Techniques Used in Focal Therapy
Several different energy modalities are employed to physically destroy the targeted tumor tissue in focal therapy.
High-Intensity Focused Ultrasound (HIFU)
One common method is High-Intensity Focused Ultrasound, or HIFU, which uses high-frequency sound waves generated by a probe placed in the rectum. These sound waves are focused precisely on the cancerous area, rapidly heating the tissue to over 60 degrees Celsius, which causes immediate cell death through thermal ablation. The non-invasive nature of HIFU means no incisions are required, and the procedure is often completed in a single session.
Cryotherapy (Cryoablation)
Another established technique is cryotherapy, also known as cryoablation, which destroys tissue by freezing it. Specialized needles or probes are inserted into the prostate to deliver extremely cold gases, such as argon, to the tumor site. This rapid drop in temperature forms ice balls that rupture the cancer cells. Cryotherapy is often guided by ultrasound imaging to ensure the freezing zone is confined to the targeted lesion.
Other Modalities
A third method is Laser Interstitial Thermal Therapy (LITT), also referred to as Focal Laser Ablation (FLA). This technique involves inserting a thin laser fiber directly into the tumor under real-time image guidance. The laser emits high-energy light that heats the targeted tissue, causing thermal coagulation and destruction of the cancer cells. Other emerging modalities include irreversible electroporation (IRE) and photodynamic therapy (PDT), which use electrical pulses or light-activated drugs, respectively, to induce cell death.
Candidate Selection and Criteria
Focal therapy requires careful patient selection, as it is not appropriate for all prostate cancer diagnoses. Ideal candidates have localized, low- to intermediate-risk disease that is clearly visible on advanced imaging. The cancer must be confined to the prostate gland without spread to the seminal vesicles or outside the capsule. Patients with a dominant tumor on one side of the prostate (unifocal or unilateral disease) are considered the most favorable candidates.
Accurate tumor mapping is accomplished through multi-parametric Magnetic Resonance Imaging (mpMRI), which provides high-resolution detail. This imaging is followed by a targeted biopsy to confirm the location and grade of the cancer. The tumor should be Grade Group 2 or 3 (Gleason Score of 3+4 or 4+3). The lesion must be small enough to be treated with an adequate safety margin. Location is also considered, as lesions too close to the urethra or sphincter may risk damage if treated by certain energy sources.
Outcomes and Potential Side Effects
A primary benefit of focal therapy is the improved functional outcomes related to quality of life compared to whole-gland treatments.
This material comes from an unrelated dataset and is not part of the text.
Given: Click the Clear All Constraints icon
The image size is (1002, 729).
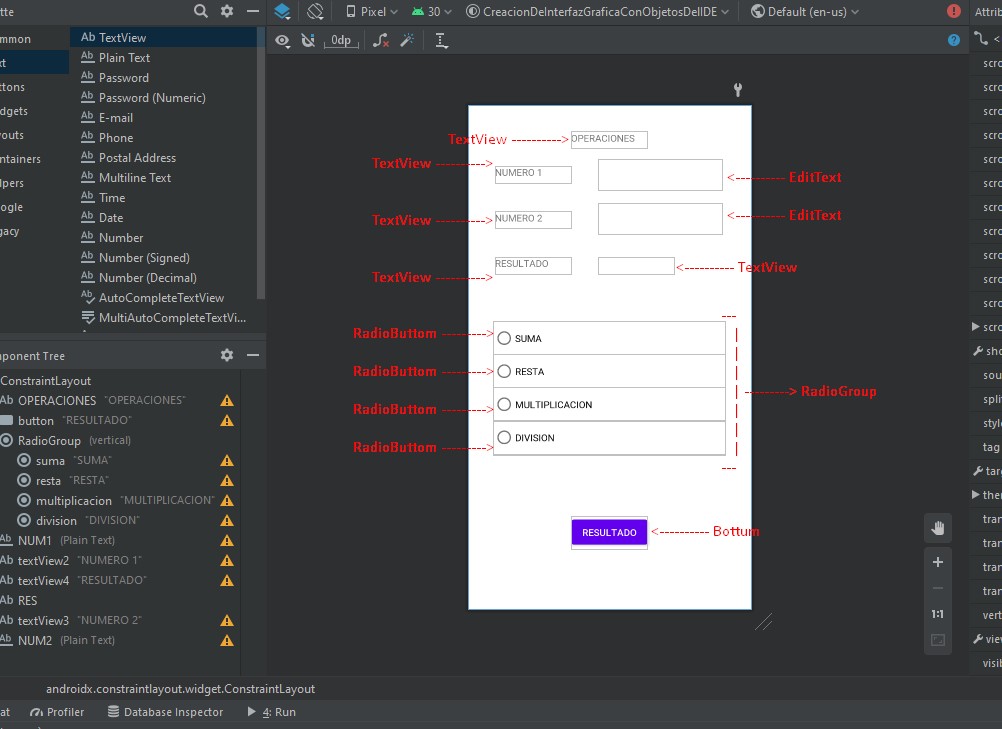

The procedure spares the neurovascular bundles responsible for erectile function and the muscles responsible for continence, resulting in much lower rates of severe side effects. Studies on focal HIFU show that 98% of patients maintain full urinary continence (pad-free), and a large majority retain erectile function sufficient for intercourse.
The improved functional outcomes necessitate rigorous, ongoing surveillance after treatment. Patients require regular follow-up using Prostate-Specific Antigen (PSA) blood tests, mpMRIs, and repeat biopsies to monitor for recurrence in the treated area and the rest of the gland. Some patients experience treatment failure, with recurrence rates ranging from 25% to 30% over a seven-year period. If the cancer returns or progresses, patients may undergo a repeat focal procedure or transition to a whole-gland treatment like surgery or radiation.